Dagegen wäre ja nichts einzuwenden gewesen, hätte sie nicht einen - wie soll ich sagen - sehr weit gefassten Kulturbegriff gehabt. Vor allem das gesprochene Wort hatte es ihr angetan. Dichterinnenlesungen und so. Oder Kabarett. Letzteres sollte es auch jenem Abend sein, den ich hier beschreiben will. Sie hatte in der Zeitung einen Veranstaltungshinweis gesehen: Auf der Bühne der Hochschule für Musik in München sollte es einen Auftritt der Kabarettgruppe "Die Wasserwerker" geben.
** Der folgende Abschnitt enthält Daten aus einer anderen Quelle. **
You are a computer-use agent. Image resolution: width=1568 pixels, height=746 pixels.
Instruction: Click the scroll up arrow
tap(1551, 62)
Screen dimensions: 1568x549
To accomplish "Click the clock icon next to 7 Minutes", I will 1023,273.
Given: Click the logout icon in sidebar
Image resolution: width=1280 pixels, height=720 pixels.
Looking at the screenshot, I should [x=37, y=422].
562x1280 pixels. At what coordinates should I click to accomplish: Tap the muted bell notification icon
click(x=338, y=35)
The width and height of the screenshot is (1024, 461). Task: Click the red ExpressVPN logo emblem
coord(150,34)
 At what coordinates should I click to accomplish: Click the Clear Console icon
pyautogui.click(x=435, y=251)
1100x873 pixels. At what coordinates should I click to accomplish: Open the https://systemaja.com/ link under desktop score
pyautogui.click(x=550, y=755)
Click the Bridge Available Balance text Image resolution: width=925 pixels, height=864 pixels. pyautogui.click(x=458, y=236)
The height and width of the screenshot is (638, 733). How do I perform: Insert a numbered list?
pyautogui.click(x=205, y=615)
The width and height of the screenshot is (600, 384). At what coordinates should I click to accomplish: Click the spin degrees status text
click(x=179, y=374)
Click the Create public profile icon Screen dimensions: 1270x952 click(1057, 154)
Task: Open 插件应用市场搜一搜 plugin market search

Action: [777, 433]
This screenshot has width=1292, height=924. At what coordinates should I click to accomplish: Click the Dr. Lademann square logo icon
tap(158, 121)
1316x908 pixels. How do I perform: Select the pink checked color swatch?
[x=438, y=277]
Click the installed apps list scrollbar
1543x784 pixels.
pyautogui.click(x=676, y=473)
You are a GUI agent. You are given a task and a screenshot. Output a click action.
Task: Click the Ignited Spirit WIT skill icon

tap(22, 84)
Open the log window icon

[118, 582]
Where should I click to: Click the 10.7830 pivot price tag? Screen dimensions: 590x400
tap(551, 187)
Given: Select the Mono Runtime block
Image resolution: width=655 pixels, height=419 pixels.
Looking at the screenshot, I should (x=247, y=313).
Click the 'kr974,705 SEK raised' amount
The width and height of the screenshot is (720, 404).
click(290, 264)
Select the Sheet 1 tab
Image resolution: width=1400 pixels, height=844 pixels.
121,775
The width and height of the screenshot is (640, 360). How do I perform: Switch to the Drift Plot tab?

Was ich damals nicht wusste: "Die Wasserwerker" waren nicht irgendeine hergelaufene Witzcombo, weit gefehlt. "Die Wasserwerker" waren (und sie sind es noch) die offizielle Kabarettgruppe des Deutschen Bundestages, soll heissen: sämtliche Darsteller sind Laien und im Hauptberuf Bundestagsabgeordnete aller Fraktionen. Eine Menge anderer Leute müssen das gewusst oder vielmehr geahnt haben. Jedenfalls war der Zuschauerraum, als wir kamen, fast leer. Vielleicht zwanzig Leute waren da. Und wir kamen sehr pünktlich, kurz nach acht, fast schon zu spät.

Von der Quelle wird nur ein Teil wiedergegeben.